How to Get More Money From Spotify
It's important you make music that grabs people's attention and is good enough to listen to the first 30 seconds.
Songs with long and drawn out intros usually perform badly on playlists and Spotify's algorithm tends to avoid songs of this nature.
Another way to get people to listen to a full 30 seconds or more of your track is to simply make good music.
Low quality music that isn't up to par with your favorite artists won't be listened to for more than 30 seconds, and Spotify's algorithm will also pick up on this.
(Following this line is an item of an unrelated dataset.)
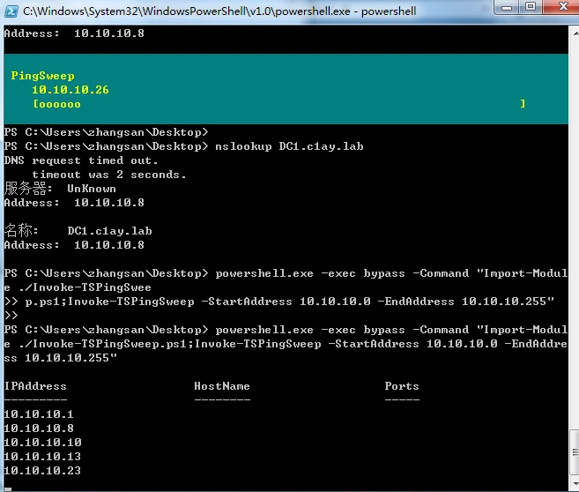Click the Ports column header

click(x=402, y=386)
Many artists overlook these somewhat obvious tips. But if you take them seriously you'll see a real improvement on your journey to earn money on Spotify.
Another key point is to focus on getting listens from high-income countries, as the fans from there are worth more per stream.
Royalty Payouts of Other Streaming Services
It's important to also know what other streaming apps are paying out in relation to Spotify's own streaming service.
Musicians might get paid more in royalties for the same number of listens on other platforms.
Is Spotify Paying Artists More Nowadays?
While many artists think that the amount paid on royalties is going down, Spotify is trying to make it more fair for creators.
While there is somewhat of an improvement, the reality is that it's still the big artists that take home the most, while those with a smaller fan base get left in the dust.
How to Get More Streams on Spotify
The next obvious question is - how do I increase my streams on Spotify, so I can get paid more in royalties?
The best way is to work with an established company that's worked with 10,000+ artists, such as Boost Collective.
Their Spotify promotion campaigns can get your songs real and organic streams that are optimized for maximum royalties.
You can check out their 350+ Spotify playlists and learn more about their campaigns here.
How to Actually Make Money as a Music Artist
The truth is, you're not going to make that much from Spotify alone. It's a good start, but the best way of making a living as musicians is to have multiple revenue streams.
Getting a song to a million streams on Spotify is a major achievement - and is very hard to do.
And yet, you'll only earn about $4,000 from Spotify for this (assuming you released independently and have no record label taking a cut).
Making income from multiple methods is key if you're an artist.
Live events are probably one of the best ways you or your band can make real money.
Performing at local venues, weddings, clubs and other public events will help you start earning. As an added bonus, you get your music played in a live setting!
At the same time, making physical CD copies of your album and putting them for sale on your website or at your gigs can also get you some more cash.
Especially if you make the CD a 'collector's item', with some unique art or something of that nature. It can be a great way to get your best fans engaged.
For your next release, it's also a good idea to make merch related with the cover art of it, or your artist brand.
Musicians make a good amount through merch sales (t-shirts, sweaters, stickers, etc).
To sum up, uploading one song or album on Spotify and having people streaming it won't make that much money.
Royalties for the most part will only start to accumulate once you hit hundreds of thousands of streams.
It's best to leverage your songs towards your other streams of income that need to be built up.
Make a site, sell merch, CDs, or tickets to your shows, create your own parties and make it paid admission, or anything else.
These are all great ways to make cash that'll grow the total number you'll be making.
Musicians will ultimately prosper the most when they make money from their own brand, rather than trying to get Spotify to pay them.